%%

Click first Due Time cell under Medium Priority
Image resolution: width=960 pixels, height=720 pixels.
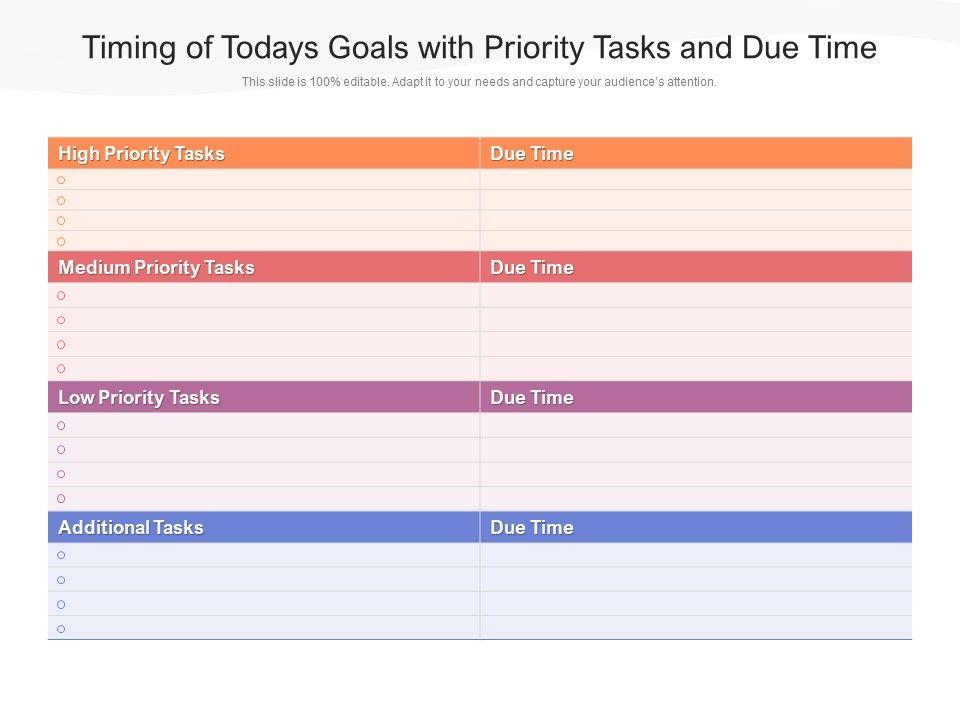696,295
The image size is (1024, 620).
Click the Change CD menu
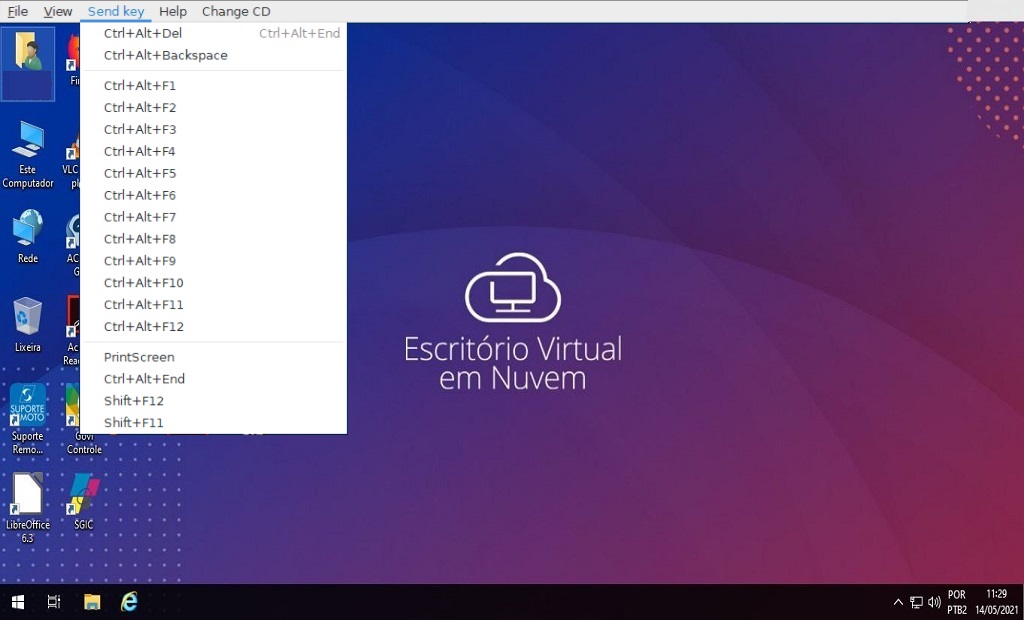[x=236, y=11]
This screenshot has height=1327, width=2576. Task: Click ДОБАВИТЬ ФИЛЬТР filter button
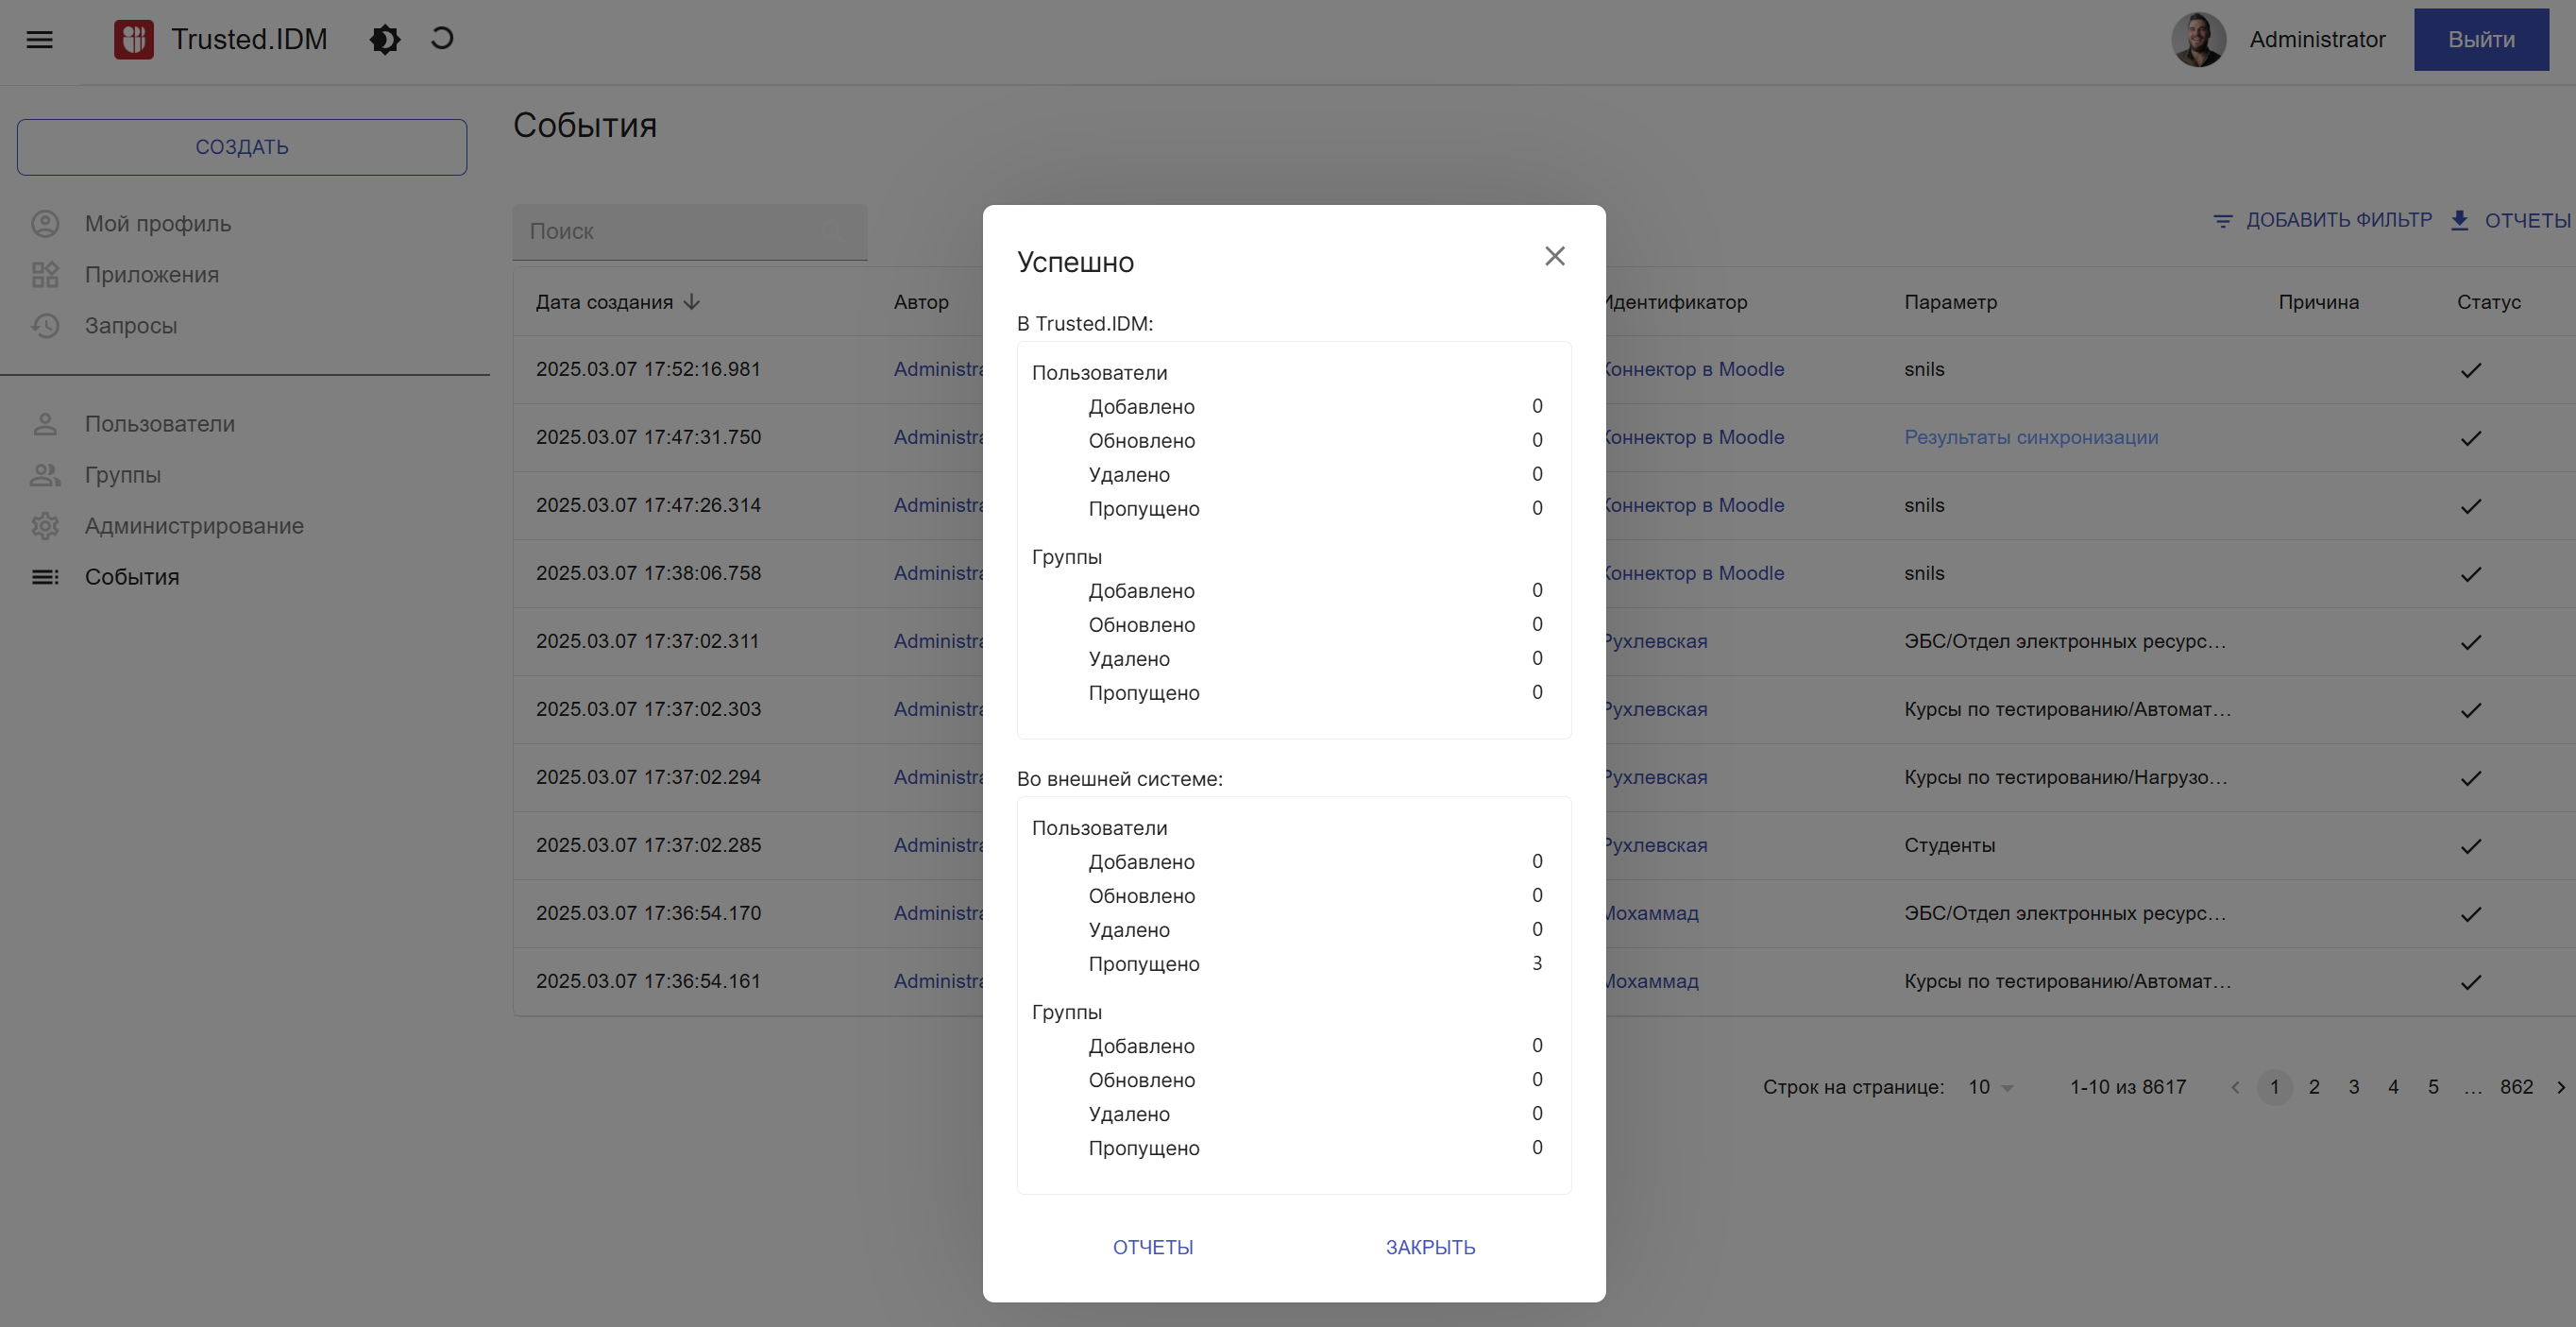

%%

| Required work |
Write the lines out exactly, beginning at the line that holds "The image size is (1024, 620)." and stopping after the last line of the entries; include no pictures.

| Answer |
The image size is (1024, 620).
Click the Change CD menu
[x=236, y=11]
This screenshot has height=1327, width=2576. Task: Click ДОБАВИТЬ ФИЛЬТР filter button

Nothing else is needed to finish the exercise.